Tomorrow is International Towel Day! For all you geeky folks I need explain no further but to any readers who aren’t officials on their British SciFi—Towel day was started in 2001 to commemorate the passing of author Douglas Adams. Adams wrote perhaps one of the keystones in geek lit—“The Hitchhiker’s Guide to the Galaxy”—which has failed for the most part in making a popular film adaptation and so most folks still haven’t heard of it. That’s not to knock the film made a few years back; it just hardly reached the same level of non-geek audiences that say Avengers did last summer.
Hitchhiker’s Guide begins with the demolition of earth for the construction of an interstellar highway—galactic eminent domain. Unfortunately humanity failed to notice the memo (hey it WAS posted) and gets subsequently wiped out. All humans that is except for Arthur Dent who discovers in his local pub that his good friend Ford of many years is in fact, an alien, and is whisked away just moments before earth goes all kablooey. Thus begins their travels hitchhiking across the universe. Along the way they travel with the President of the Galaxy (who has kidnapped himself), a stolen ship operating by Improbability Drive, the last remaining human female in the galaxy (I see where this is going), and a depressed robot named Marvin. You find out a certain species of whiskered four legged animal is smarter than humans and very, very evil? Can you guess which animal this is—hint it’s NOT cats. The second smartest species being Dolphins (humans are third you see) also escape the demolition of earth after thanking humans for all the fish we fed them over the years.
Oh and the earth was actually just a giant supercomputer designed to determine what the ultimate question is after a super computer determined the answer to the ultimate question regarding life, the universe and everything is….42. It’s pure, delightful space nonsense. Yet it manages to also pack some really great punches that are surprisingly on point, make you think and will be quotable even in non-geeky circles.
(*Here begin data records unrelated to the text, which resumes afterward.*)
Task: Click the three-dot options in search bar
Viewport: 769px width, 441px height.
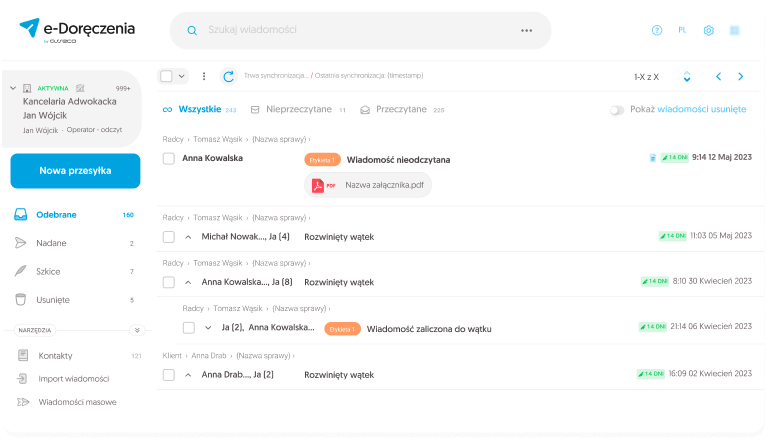Action: pyautogui.click(x=527, y=30)
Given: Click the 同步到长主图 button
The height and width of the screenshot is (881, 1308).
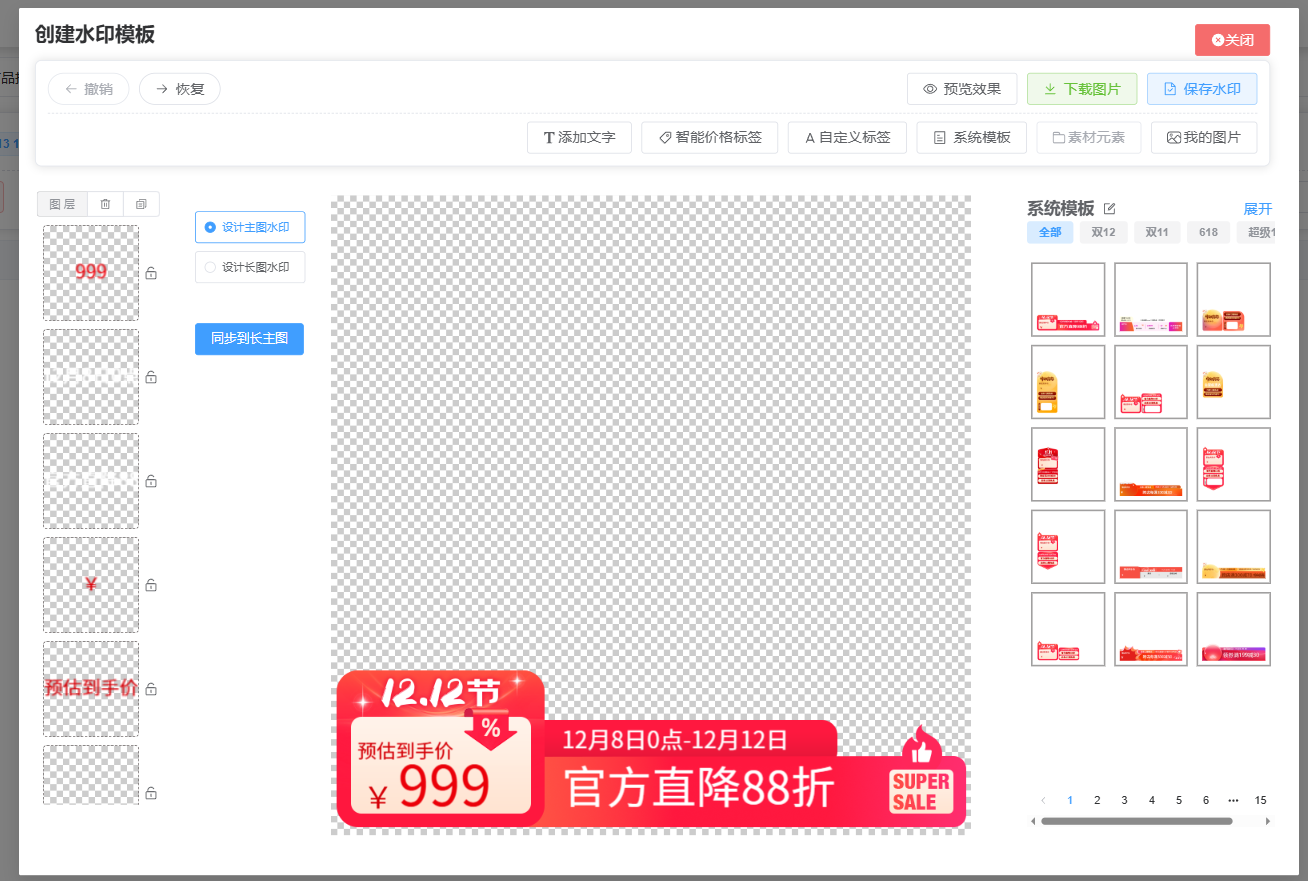Looking at the screenshot, I should pos(249,339).
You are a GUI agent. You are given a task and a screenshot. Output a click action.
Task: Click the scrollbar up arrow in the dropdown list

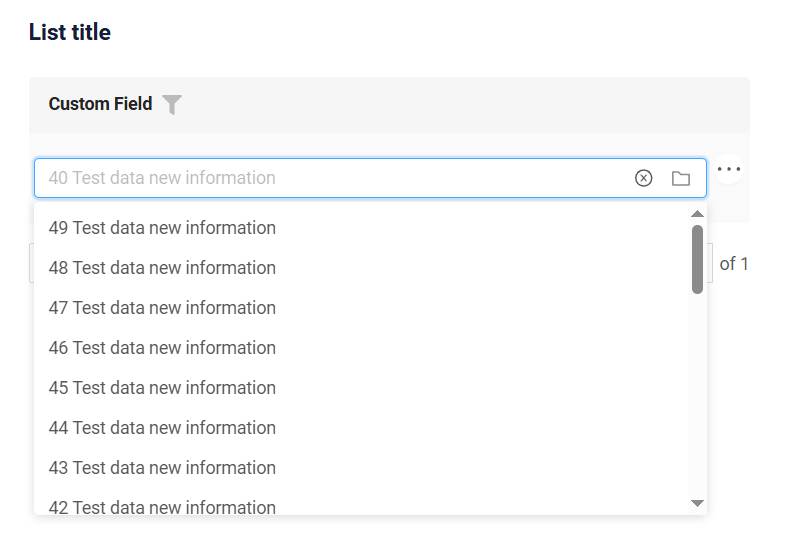click(697, 214)
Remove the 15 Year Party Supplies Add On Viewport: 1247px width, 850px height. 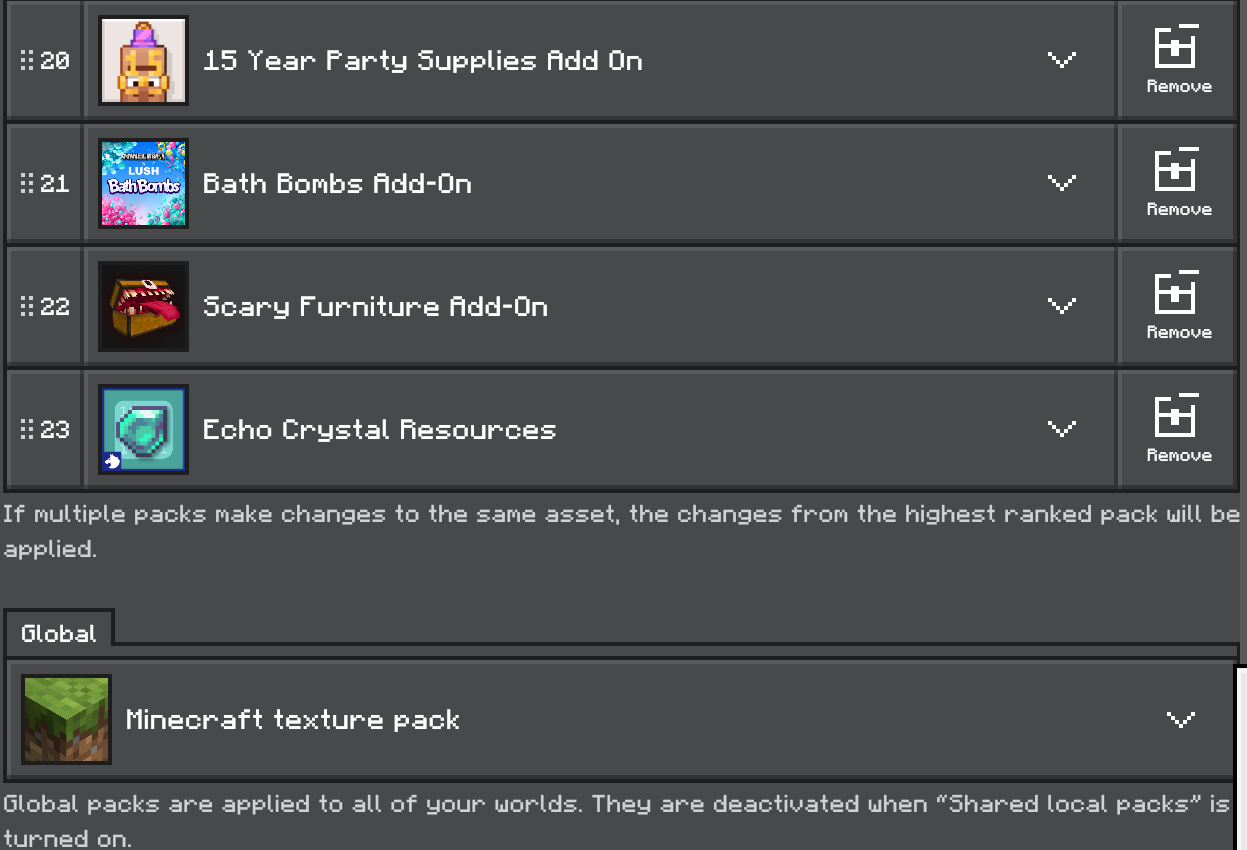(x=1178, y=60)
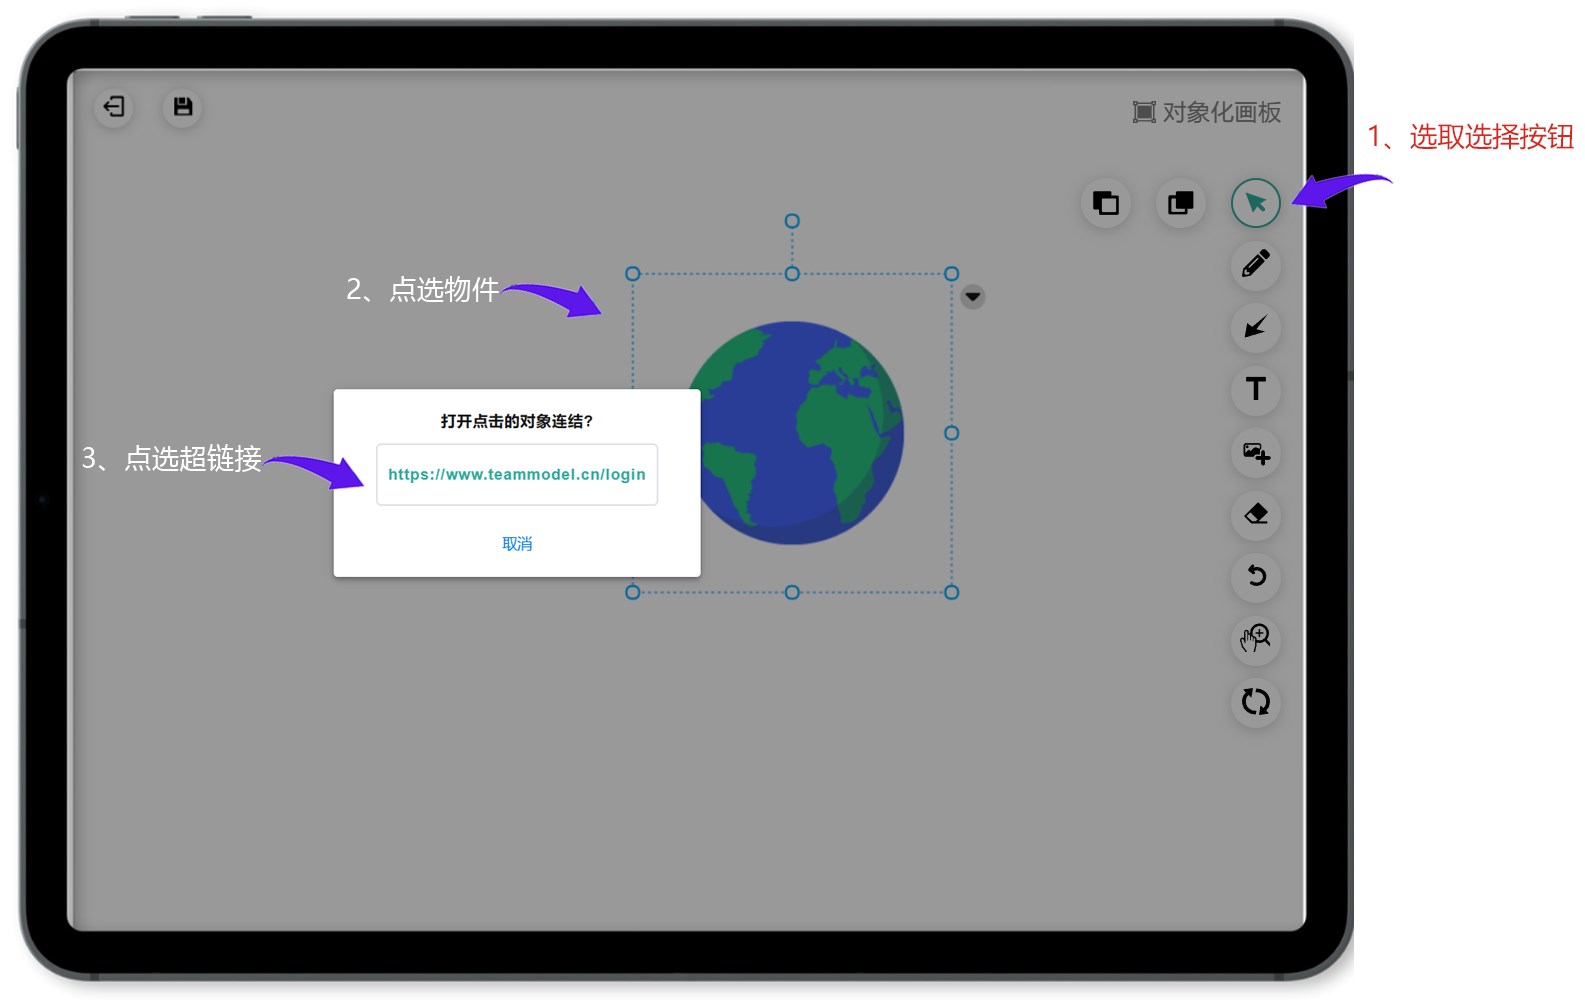Click the exit icon at top left

point(114,107)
Tomorrow will also be “Geek Pride Day” which I just always kind of lump into Towel Day. I mean what could be more geek pride-yer than running around singing So Long and Thanks for All The Fish? If you planted a geek flag it would be a towel, with the words “Don’t Panic!” waving proud and high for all passing spaceships to see. Why a towel? Ah I see you haven’t read the book. Well did you know that a towel is the most important thing for a space traveler to carry?
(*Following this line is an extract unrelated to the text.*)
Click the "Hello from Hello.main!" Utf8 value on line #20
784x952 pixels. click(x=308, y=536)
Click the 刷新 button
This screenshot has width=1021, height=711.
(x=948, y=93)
A towel, it says, is about the most massively useful thing an interstellar hitchhiker can have. Partly it has great practical value. You can wrap it around you for warmth as you bound across the cold moons of Jaglan Beta; you can lie on it on the brilliant marble-sanded beaches of Santraginus V, inhaling the heady sea vapours; you can sleep under it beneath the stars which shine so redly on the desert world of Kakrafoon; use it to sail a miniraft down the slow heavy River Moth; wet it for use in hand-to-hand-combat; wrap it round your head to ward off noxious fumes or avoid the gaze of the Ravenous Bugblatter Beast of Traal (such a mind-bogglingly stupid animal, it assumes that if you can’t see it, it can’t see you); you can wave your towel in emergencies as a distress signal, and of course dry yourself off with it if it still seems to be clean enough.
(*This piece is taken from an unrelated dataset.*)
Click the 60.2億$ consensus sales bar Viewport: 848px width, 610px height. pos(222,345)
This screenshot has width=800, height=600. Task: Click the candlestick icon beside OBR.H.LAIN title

Hitchhiker’s Guide is pretty pervasive in our culture even though you might not have noticed it. I know of a chemistry professor for example that made sure that he always had a question whose answer was 42 out of homage to the book. Most of the kids in the class didn’t get it…. It’s somewhat sad to me that so few people still seem to have heard of this book—at least in America—when it’s such an international phenomenon. Originally written in the 70’s, Hitchhiker’s Guide has been made into several radio shows, stage adaptations, lp compilations, films, tv series, comic books…. I’d argue it’s the British culture equivalent to Star Trek except they also have Doctor Who so I’m not sure which one wins out there for most popular, British geeky space epic. I wonder if they have the animosity competing Star Wars and Star Trek fans do….
If you are looking for something to do to celebrate the holiday tomorrow there are numerous events going on globally if you check the official holiday website. Me? What will I be doing? What do I ever do when I have a day or even to commemorate? I cook of course! Since the book is oh so british, and Arthur Dent is always on a quest for that good English Cuppa, and since the dolphin song is so infectious, I offer to you the official dinner of Towel Day: Tea Steamed Mackerel. Mmmmmmm. Tea because duh, British and Mackerel because it’s not only one of the fish that Dolphins in captivity are fed, but because they are one of the more sustainable options at your seafood counter. I love it when all my passions collide on a plate. While a good solid English Breakfast tea is great, I really wanted something that would stand up to the strong salty flavor of mackerel. After sniffing my way through the loose leaf tea section at Whole Foods, I discovered this smoked variety: Lapsang souchong. It is remarkable with the fish. Really, truly remarkable. As it turns out this variety of tea was Winston Churchill’s favorite so I officially consider it British enough. The best part is that this recipe is simple and fast, so you can easily make it with only a few minutes to spare before the demolition of your planet.